Now copy the contents folder /1/kernels/test26.s to /lib/

Edit your Lilo to look for the correct kernel (/lib/test26.s/bzImage) and it should be good to go

Sorry for the partial how-to/sloppyness of the method but I basically tried about ten times and ultimately hacked it together and got it going. There is probably a more direct method that I don't know about to get test26.s to be your kernel initially - but in the setup when it asks for a kernel and your options are CDROM, boot disk, floppy - i don't have a floppy drive, I don't have an IDE CD drive, USB flash drives don't work, and the hard drive doesn't work.

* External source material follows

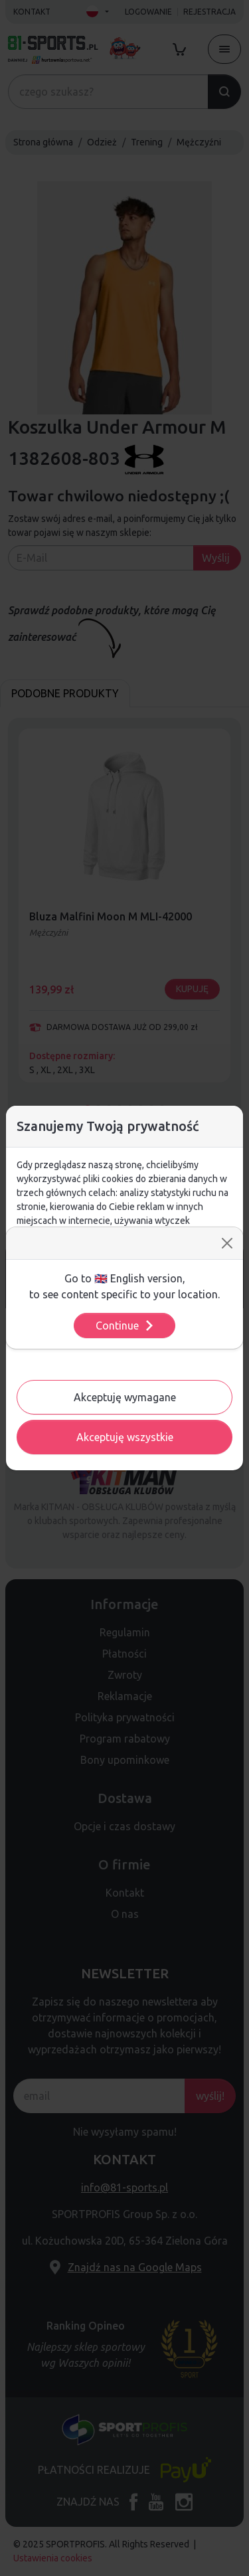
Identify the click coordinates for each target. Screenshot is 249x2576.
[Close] (227, 1243)
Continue (125, 1325)
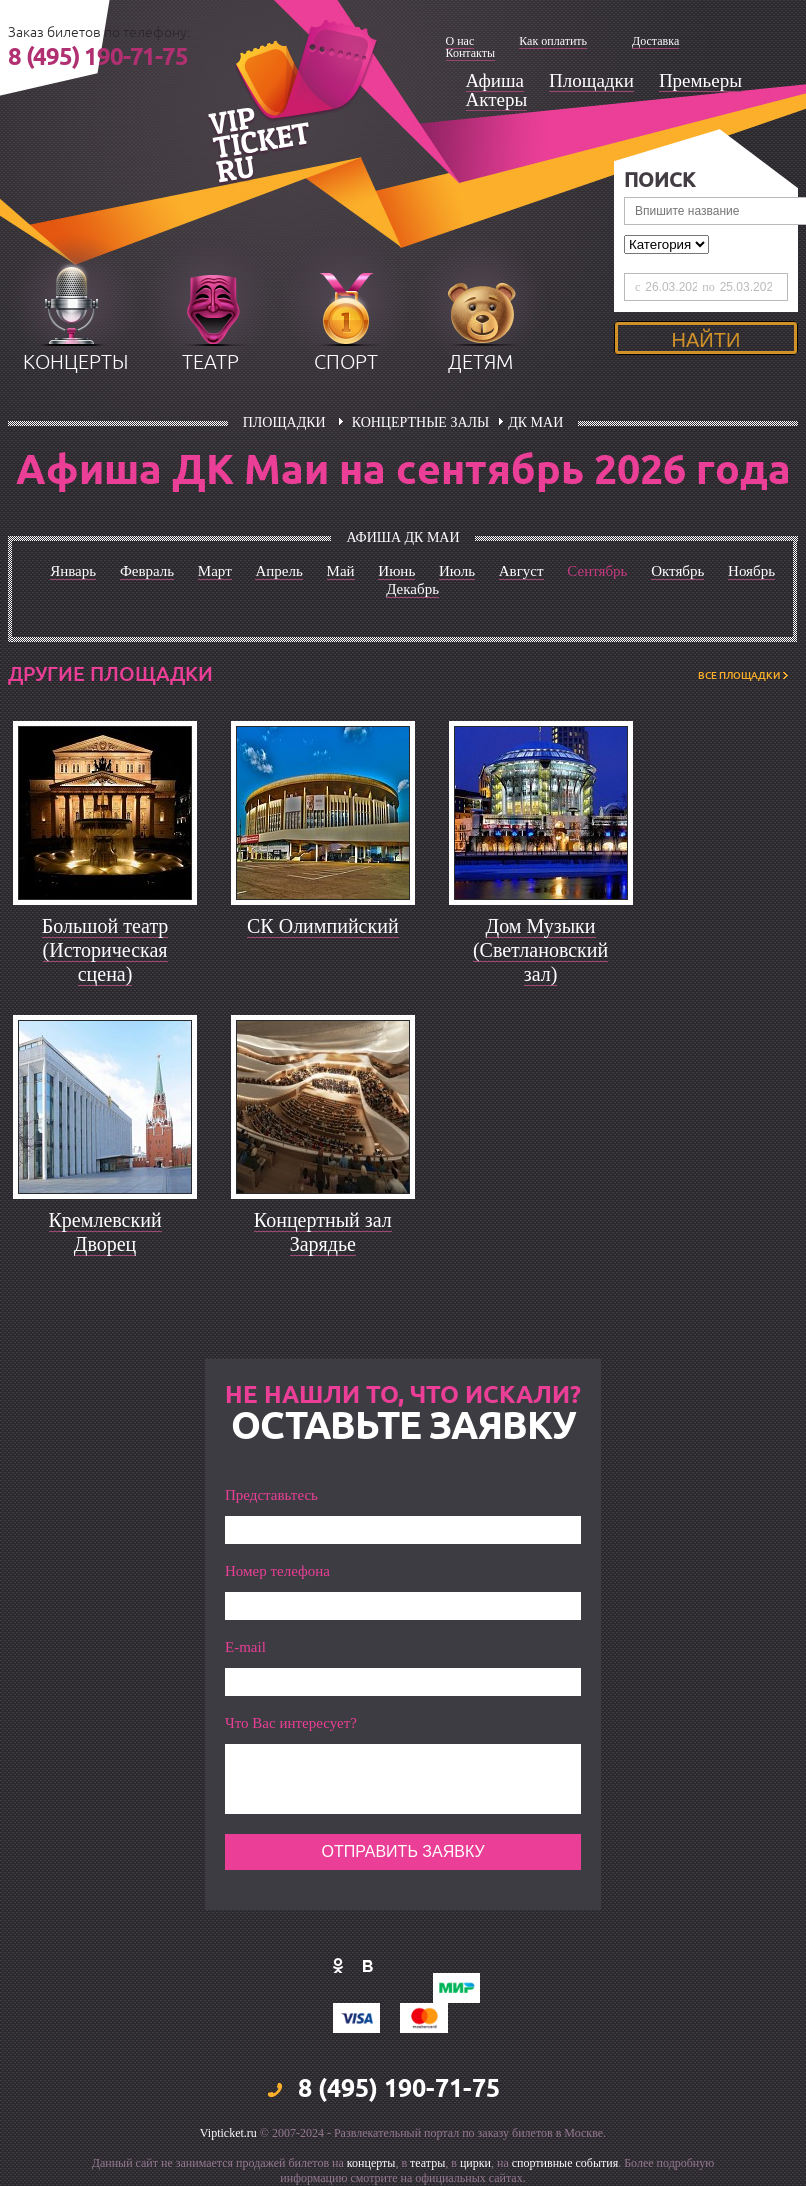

My setup is currently booting up fine with Lilo working, windows working, I can start KDE fine, I don't have network or nvidia drivers, I want to recompile the kernel, and I have a lot of tweaking to do, but in general it is stable and no error messages to that is a big improvement. I still can't access my dvd drives in linux but thats not such a big issue I thin that will get resolved in time.

duryodhan 03-11-2007 11:44 AM

Nice Guide.
You could have used huge26.s instead of test26. That would have probably worked better .. your network card would have worked most prob.

IMHO, your Comp shud be able to boot off a formatted USB drive. In the Slackware DVD there is a folder for USB installers , you could have possibly used that with huge26.s.(altho it would have probably required another linux box). Readup on it in the DVD.
After that you could put your installer thru the FAT partition that you made .

Or if you were really feeling like it , you could have used syslinux and made a bootable image of the Slackware CD that could run of the USB Drive. The concept is very simple ... instead of using ISOLINUX (which is for bootable CDs .. remember you get ISOLinux notice when you just start the bootable CD) you use syslinux (which is for bootable drives). Then mount the USB Drive (which contains the DVD Image) and use it to install.

Method9455 03-11-2007 12:29 PM

Thanks, I might try it again on a 2nd ext2 partition to get the specifics right and what not. I don't have the DVD becuase I'm at school and there is a stupid 1gb per day download limit as opposed to at home I can download all I want. I booted off the USB to flash my bios (didn't fix the problem either but worth a shot) but I only have a 64 mb and a 1 gb key so I dunno if I can fit it all on there but I'll try that too and see what I come up with. Either way I was very suprised by how easy Slack was to install. I knew it would probably be flexible enough to do it where Ubuntu isn't flexible at all - but it was only slightly more difficult to install compared to that - and I was expecting it to be very difficult. I really like being able to choose what packages you want installed, I hate having extra stuff in there even though I have more disk space than I need - it just clutters everything up.

duryodhan 03-12-2007 05:53 AM


I really like being able to choose what packages you want installed, I hate having extra stuff in there even though I have more disk space than I need - it just clutters everything up.
Then you are gonna LOVE slackware! :)

the USB drive image is 30MB. The remaining space is what you will need for the installer media. If you have a large USB disk you can keep all the installer data(the SLack CDs or DVD) inside the USB itself. Otherwise you can use the HDD for installer data. Thats all.

Finally its all upto what you want and whats your preference. Thats Slack! :)

The DVD image and the CD Images are the same btw, you can infact join the cD Images to a DVD Image. Search LQ , there was a thread about it . On google you can surely find it. I think it was in the openSuse Wiki.